First responders at the World Trade Center attack suffer asthma at more than double the rate of the general U.S. population, according to a study published online Dec. 8, 2011, in the American Journal of Industrial Medicine. The cause, researchers say, is the toxic dust created when the towers collapsed. “This epidemic of asthma among WTC responders started right after the 9/11 disaster, and we are still observing elevated rates of asthma in this population,” lead study author Hyun Kim, M.D., an epidemiologist and assistant professor of population health, said in a news release from North Shore-LIJ Health System and the Hofstra North Shore-LIJ School of Medicine. “It is critical to keep monitoring responders’ health and provide proper treatment.”

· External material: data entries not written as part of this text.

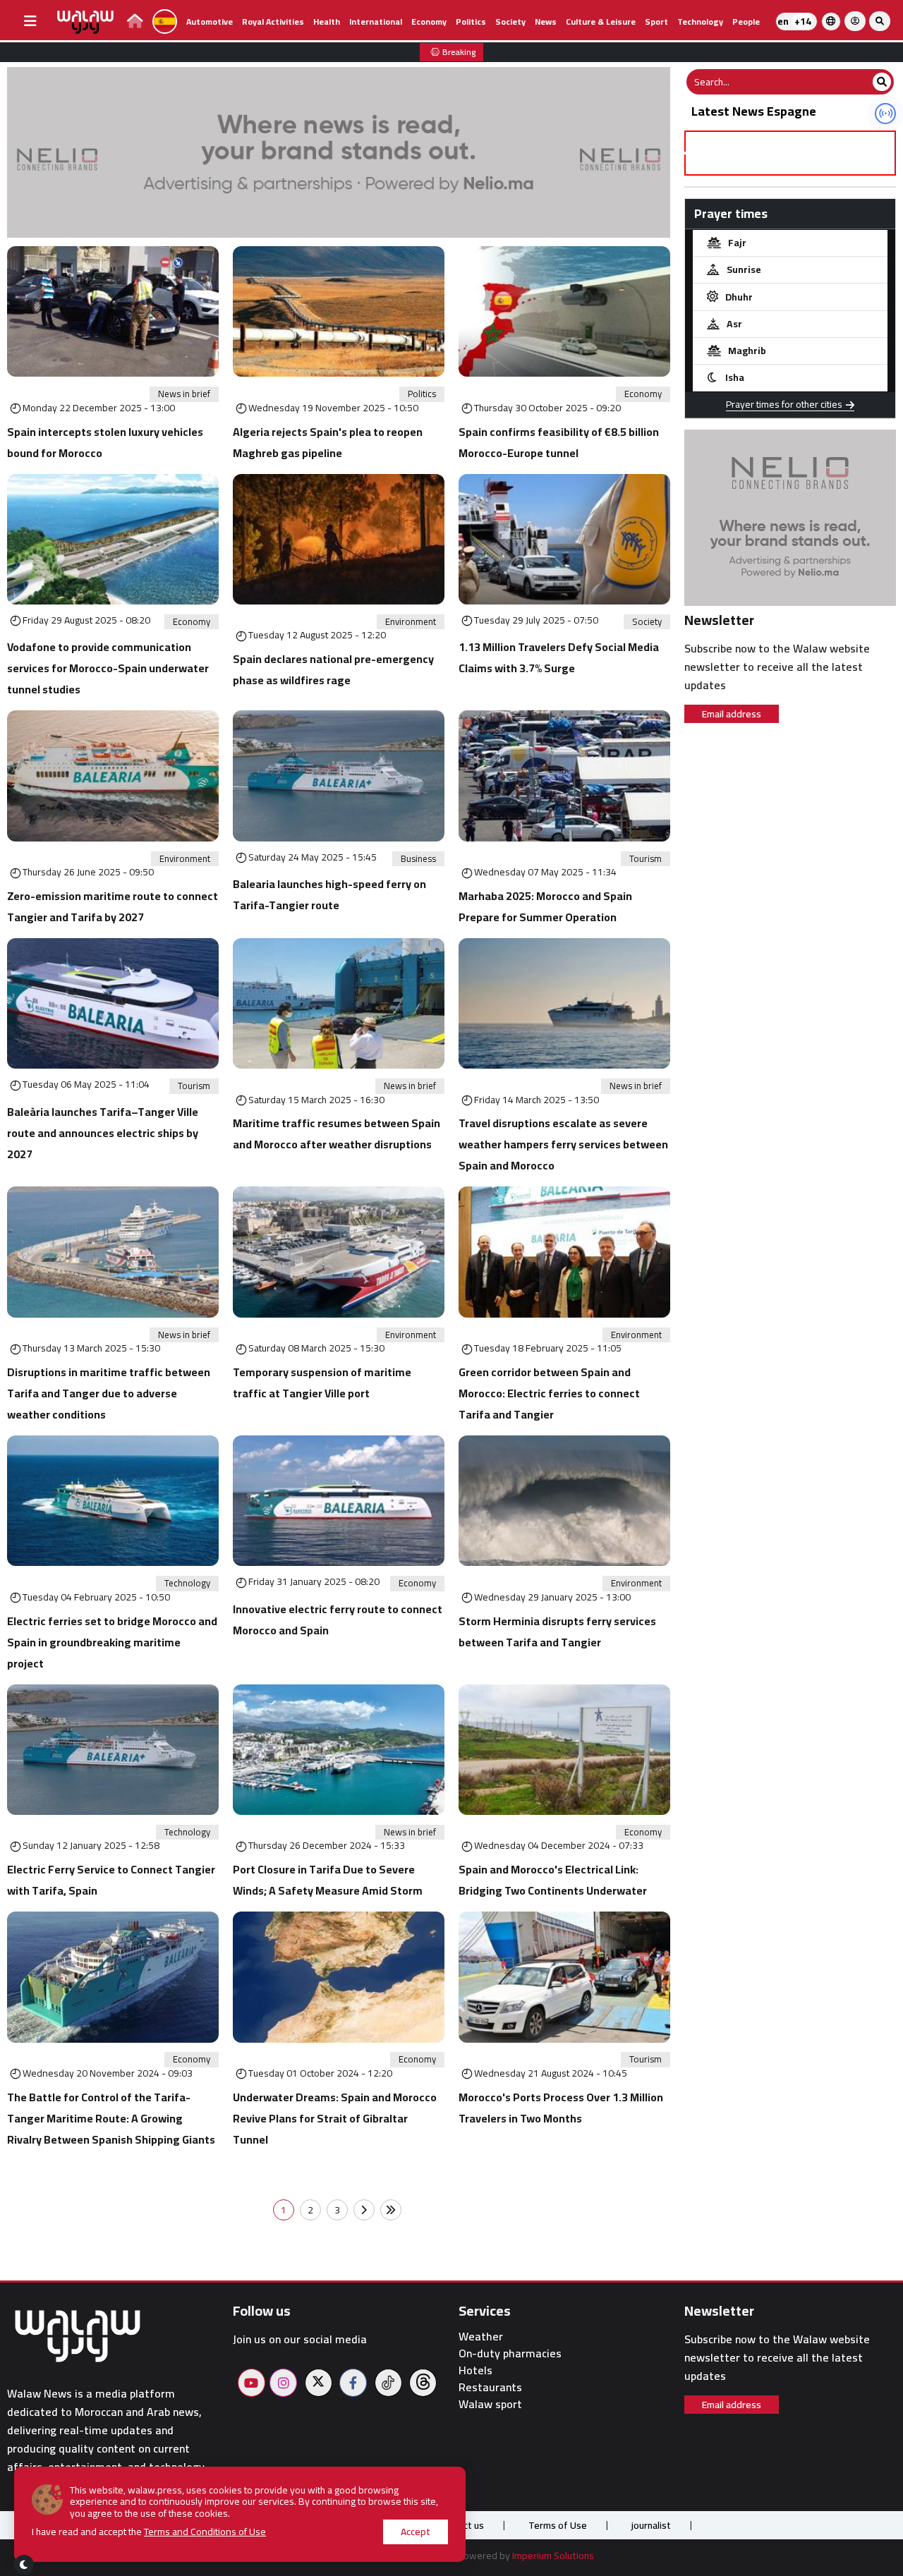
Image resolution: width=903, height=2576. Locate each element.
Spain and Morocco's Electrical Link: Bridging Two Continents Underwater (553, 1880)
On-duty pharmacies (510, 2353)
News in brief (184, 394)
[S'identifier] (855, 21)
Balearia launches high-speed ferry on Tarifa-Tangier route (329, 894)
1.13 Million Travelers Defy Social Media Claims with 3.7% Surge (559, 657)
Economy (429, 21)
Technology (700, 21)
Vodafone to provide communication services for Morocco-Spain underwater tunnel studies (108, 668)
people (746, 21)
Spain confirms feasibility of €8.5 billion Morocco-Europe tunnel (559, 442)
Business (418, 859)
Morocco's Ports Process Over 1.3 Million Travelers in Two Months (561, 2107)
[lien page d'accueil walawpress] (135, 23)
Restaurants (490, 2387)
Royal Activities (273, 21)
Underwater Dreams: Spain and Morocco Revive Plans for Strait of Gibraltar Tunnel (335, 2118)
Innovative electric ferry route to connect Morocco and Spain (337, 1619)
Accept (415, 2531)
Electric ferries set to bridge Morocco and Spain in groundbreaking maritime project (112, 1642)
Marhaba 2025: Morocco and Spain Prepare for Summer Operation (545, 906)
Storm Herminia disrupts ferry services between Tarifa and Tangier (557, 1631)
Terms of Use (557, 2525)
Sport (656, 21)
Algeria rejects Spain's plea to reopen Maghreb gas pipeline (328, 442)
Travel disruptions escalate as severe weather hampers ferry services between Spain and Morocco (563, 1144)
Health (326, 21)
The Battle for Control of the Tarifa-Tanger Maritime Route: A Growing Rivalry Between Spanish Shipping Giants (111, 2118)
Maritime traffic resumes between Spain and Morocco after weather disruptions (336, 1133)
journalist (651, 2525)
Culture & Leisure (601, 21)
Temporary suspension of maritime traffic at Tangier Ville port (322, 1382)
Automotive (209, 21)
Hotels (475, 2370)
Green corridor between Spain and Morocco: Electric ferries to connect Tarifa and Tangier (549, 1393)
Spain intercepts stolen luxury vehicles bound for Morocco (105, 442)
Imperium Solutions (553, 2555)
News (546, 21)
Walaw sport (490, 2404)
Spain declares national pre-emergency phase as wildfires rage (333, 669)
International (375, 21)
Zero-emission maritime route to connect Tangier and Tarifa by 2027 (112, 906)
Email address (731, 714)
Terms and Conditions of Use (205, 2531)
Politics (471, 21)
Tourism (645, 859)
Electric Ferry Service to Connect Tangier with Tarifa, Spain (111, 1880)
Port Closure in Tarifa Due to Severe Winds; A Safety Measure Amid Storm (328, 1880)
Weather (481, 2336)
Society (510, 21)
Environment (410, 622)
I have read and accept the (149, 2532)
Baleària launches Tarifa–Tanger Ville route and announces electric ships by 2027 (102, 1133)
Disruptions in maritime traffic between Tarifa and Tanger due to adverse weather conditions (108, 1393)
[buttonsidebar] (30, 21)
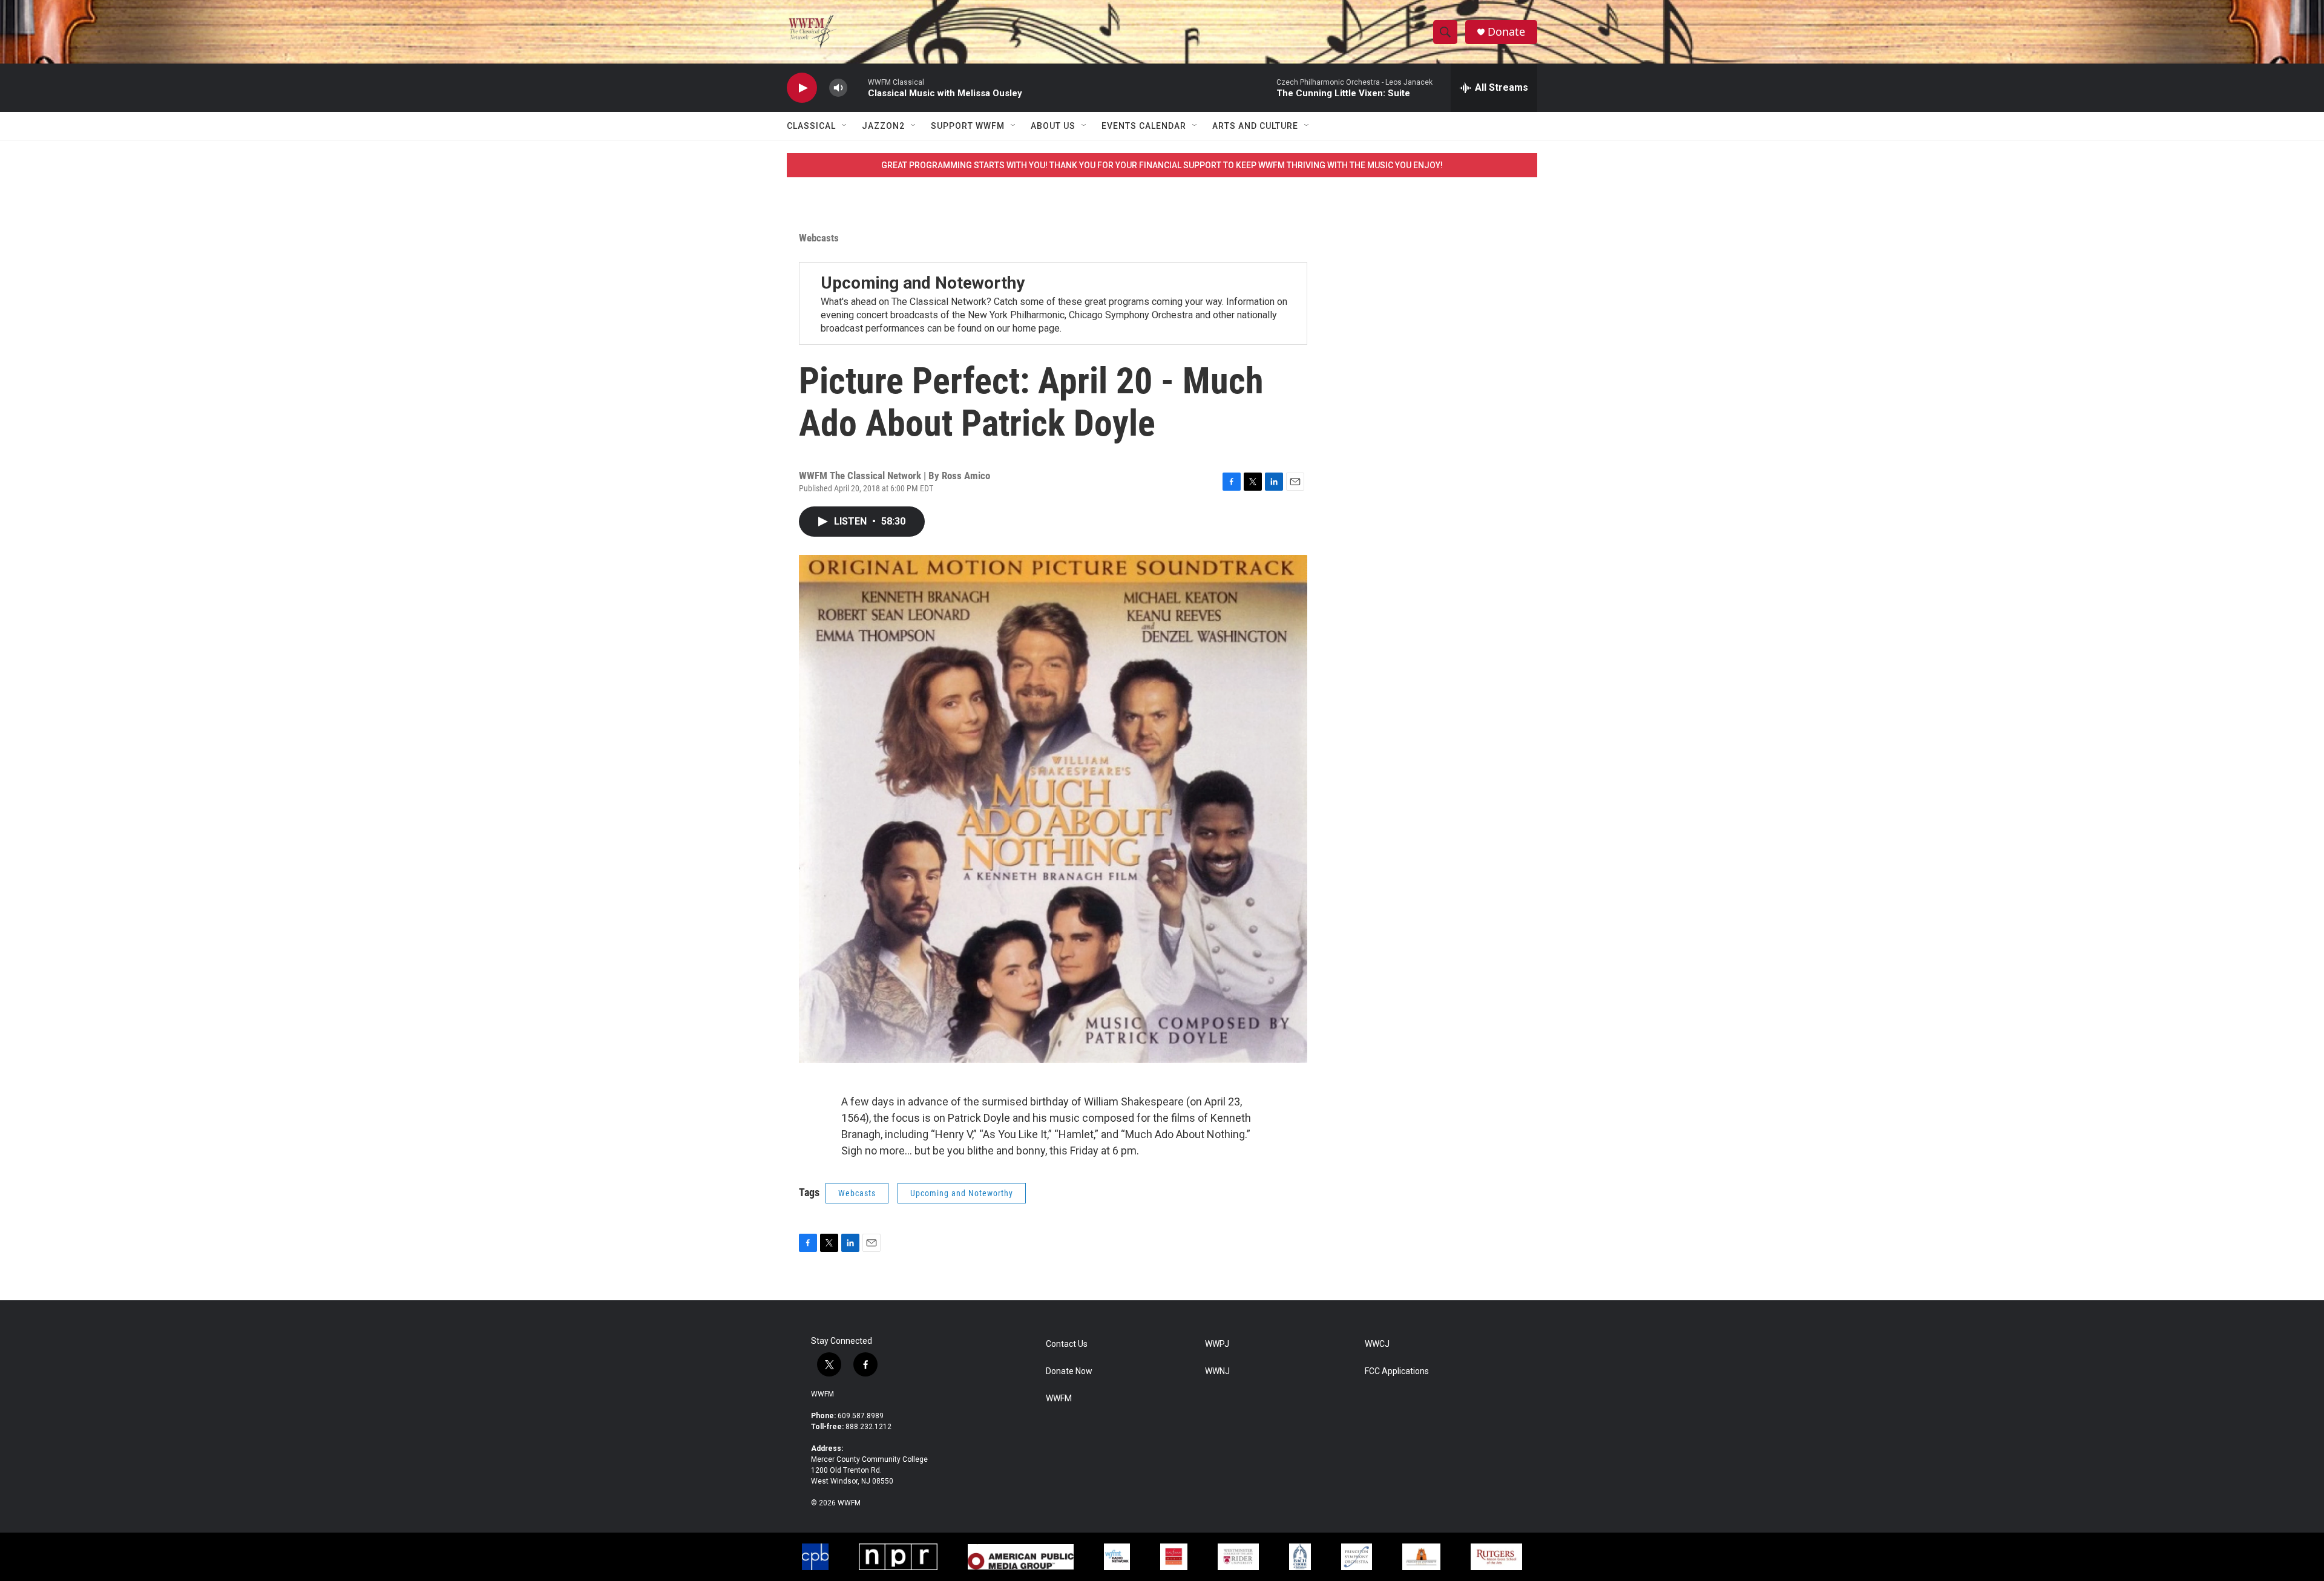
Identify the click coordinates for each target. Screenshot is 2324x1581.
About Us (1053, 126)
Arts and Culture (1255, 126)
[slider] (857, 87)
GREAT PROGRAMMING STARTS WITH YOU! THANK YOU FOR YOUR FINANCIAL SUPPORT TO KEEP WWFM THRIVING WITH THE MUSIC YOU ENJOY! (1162, 165)
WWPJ (1217, 1344)
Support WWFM (968, 126)
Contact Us (1067, 1344)
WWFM (822, 1394)
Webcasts (819, 238)
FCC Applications (1397, 1371)
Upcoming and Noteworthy (923, 283)
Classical (811, 126)
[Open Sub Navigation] (845, 126)
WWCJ (1377, 1344)
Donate (1506, 31)
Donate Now (1069, 1371)
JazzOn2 (883, 126)
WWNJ (1217, 1371)
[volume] (838, 88)
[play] (802, 88)
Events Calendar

The study, which includes information on nearly 21,000 responders, found that 6.3 percent reported asthma symptoms or attacks, compared to just 3.7 percent of the general U.S. population. Although rates of asthma were stable for the general population, there was a surge in 12-month asthma rates among WTC responders from 2000 to 2005. And when researchers also included the year before the WTC attacks, 12-month asthma rates were 40 times higher among first responders.


Latex Gloves = Lax Hand Hygiene?

Health care workers who wear gloves while treating patients often don’t wash their hands before and after patient contact, according to a study in the December 2011 issue of Infection Control and Hospital Epidemiology.

World Health Organization guidelines call for health care workers to wear latex gloves when they anticipate coming into contact with body fluids, and to clean their hands immediately before and after wearing latex gloves to prevent the spread of germs. While latex gloves reduce contact with infectious agents, “Gloves are not a substitute for effective hand hygiene: they do not eliminate contamination of hands, and they are themselves potential vectors of transmission between patients if not changed between contacts,” according to the study. When taking off gloves, hands can be contaminated by “back spray.”

After secretly observing more than 7,000 patient contacts in 15 United Kingdom hospitals, researchers found that when wearing gloves, workers complied with hand-washing recommendations only about 41 percent of the time. When workers didn’t have on latex gloves, they washed or disinfected their hands using an alcohol rub before and after patient contact 50 percent of the time. Researchers also found that health care workers often used gloves during “low-risk” patient contacts, when the gloves weren’t necessarily needed, and failed to wear them during “high-risk” encounters, when they should have had the gloves on.

“The rate of compliance with hand hygiene was significantly worse when gloves were worn. This finding has possible important clinical implications for the control of organisms such as methicillin-resistant Staphylococcus aureus (MRSA),” according to the study, titled, “The Dirty Hand in the Latex Glove.”